Goal of the exercise: Please copy out the records below, changing "Identify the location of" to "Find the position of" and keeping everything else as it is.

========

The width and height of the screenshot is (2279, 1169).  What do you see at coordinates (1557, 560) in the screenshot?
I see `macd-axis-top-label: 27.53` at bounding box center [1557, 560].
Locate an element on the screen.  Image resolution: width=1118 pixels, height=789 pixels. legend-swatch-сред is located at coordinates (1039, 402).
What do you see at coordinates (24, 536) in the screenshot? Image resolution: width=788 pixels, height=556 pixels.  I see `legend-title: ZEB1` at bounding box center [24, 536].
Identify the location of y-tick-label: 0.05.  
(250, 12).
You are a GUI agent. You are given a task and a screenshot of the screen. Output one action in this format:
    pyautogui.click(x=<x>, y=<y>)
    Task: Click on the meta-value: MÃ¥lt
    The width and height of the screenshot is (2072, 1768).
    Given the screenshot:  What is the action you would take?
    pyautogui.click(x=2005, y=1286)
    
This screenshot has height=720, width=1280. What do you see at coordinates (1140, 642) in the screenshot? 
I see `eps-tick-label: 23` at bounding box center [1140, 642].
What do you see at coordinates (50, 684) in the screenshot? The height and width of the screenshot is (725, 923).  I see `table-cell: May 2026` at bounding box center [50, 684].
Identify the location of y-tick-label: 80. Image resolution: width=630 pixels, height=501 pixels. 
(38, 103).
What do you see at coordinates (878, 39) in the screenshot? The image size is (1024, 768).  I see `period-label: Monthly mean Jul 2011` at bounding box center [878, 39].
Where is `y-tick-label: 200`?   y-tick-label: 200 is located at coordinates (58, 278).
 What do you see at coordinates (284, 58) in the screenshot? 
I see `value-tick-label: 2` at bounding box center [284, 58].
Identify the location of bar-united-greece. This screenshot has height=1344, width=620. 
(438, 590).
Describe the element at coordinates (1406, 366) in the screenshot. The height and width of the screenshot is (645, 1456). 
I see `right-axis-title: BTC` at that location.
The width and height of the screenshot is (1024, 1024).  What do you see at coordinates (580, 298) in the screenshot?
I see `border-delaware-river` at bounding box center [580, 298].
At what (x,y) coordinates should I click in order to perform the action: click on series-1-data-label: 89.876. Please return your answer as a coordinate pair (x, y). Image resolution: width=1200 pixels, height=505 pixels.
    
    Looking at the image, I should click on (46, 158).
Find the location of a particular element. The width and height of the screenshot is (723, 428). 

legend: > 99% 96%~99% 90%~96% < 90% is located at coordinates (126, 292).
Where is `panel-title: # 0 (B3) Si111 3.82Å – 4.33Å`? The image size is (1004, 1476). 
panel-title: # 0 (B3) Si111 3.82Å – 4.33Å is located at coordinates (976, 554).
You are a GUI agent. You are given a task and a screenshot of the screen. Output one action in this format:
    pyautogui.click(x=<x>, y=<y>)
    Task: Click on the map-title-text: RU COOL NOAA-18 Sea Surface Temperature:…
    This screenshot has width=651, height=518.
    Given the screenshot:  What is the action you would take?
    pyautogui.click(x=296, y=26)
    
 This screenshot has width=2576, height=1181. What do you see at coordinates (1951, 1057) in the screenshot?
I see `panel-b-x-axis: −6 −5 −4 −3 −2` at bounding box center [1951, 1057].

========

Answer to the problem:
The width and height of the screenshot is (2279, 1169).  What do you see at coordinates (1557, 560) in the screenshot?
I see `macd-axis-top-label: 27.53` at bounding box center [1557, 560].
Locate an element on the screen.  Image resolution: width=1118 pixels, height=789 pixels. legend-swatch-сред is located at coordinates (1039, 402).
What do you see at coordinates (24, 536) in the screenshot? Image resolution: width=788 pixels, height=556 pixels.  I see `legend-title: ZEB1` at bounding box center [24, 536].
Find the position of y-tick-label: 0.05.  
(250, 12).
You are a GUI agent. You are given a task and a screenshot of the screen. Output one action in this format:
    pyautogui.click(x=<x>, y=<y>)
    Task: Click on the meta-value: MÃ¥lt
    The width and height of the screenshot is (2072, 1768).
    Given the screenshot:  What is the action you would take?
    pyautogui.click(x=2005, y=1286)
    
This screenshot has height=720, width=1280. What do you see at coordinates (1140, 642) in the screenshot? 
I see `eps-tick-label: 23` at bounding box center [1140, 642].
What do you see at coordinates (50, 684) in the screenshot? The height and width of the screenshot is (725, 923).  I see `table-cell: May 2026` at bounding box center [50, 684].
Find the position of y-tick-label: 80. Image resolution: width=630 pixels, height=501 pixels. 
(38, 103).
What do you see at coordinates (878, 39) in the screenshot? The image size is (1024, 768).  I see `period-label: Monthly mean Jul 2011` at bounding box center [878, 39].
Where is `y-tick-label: 200`?   y-tick-label: 200 is located at coordinates (58, 278).
 What do you see at coordinates (284, 58) in the screenshot? 
I see `value-tick-label: 2` at bounding box center [284, 58].
Find the position of bar-united-greece. This screenshot has height=1344, width=620. 
(438, 590).
Describe the element at coordinates (1406, 366) in the screenshot. The height and width of the screenshot is (645, 1456). 
I see `right-axis-title: BTC` at that location.
The width and height of the screenshot is (1024, 1024).  What do you see at coordinates (580, 298) in the screenshot?
I see `border-delaware-river` at bounding box center [580, 298].
At what (x,y) coordinates should I click in order to perform the action: click on series-1-data-label: 89.876. Please return your answer as a coordinate pair (x, y). Image resolution: width=1200 pixels, height=505 pixels.
    
    Looking at the image, I should click on (46, 158).
Find the location of a particular element. The width and height of the screenshot is (723, 428). 

legend: > 99% 96%~99% 90%~96% < 90% is located at coordinates (126, 292).
Where is `panel-title: # 0 (B3) Si111 3.82Å – 4.33Å`? The image size is (1004, 1476). 
panel-title: # 0 (B3) Si111 3.82Å – 4.33Å is located at coordinates (976, 554).
You are a GUI agent. You are given a task and a screenshot of the screen. Output one action in this format:
    pyautogui.click(x=<x>, y=<y>)
    Task: Click on the map-title-text: RU COOL NOAA-18 Sea Surface Temperature:…
    This screenshot has width=651, height=518.
    Given the screenshot:  What is the action you would take?
    pyautogui.click(x=296, y=26)
    
 This screenshot has width=2576, height=1181. What do you see at coordinates (1951, 1057) in the screenshot?
I see `panel-b-x-axis: −6 −5 −4 −3 −2` at bounding box center [1951, 1057].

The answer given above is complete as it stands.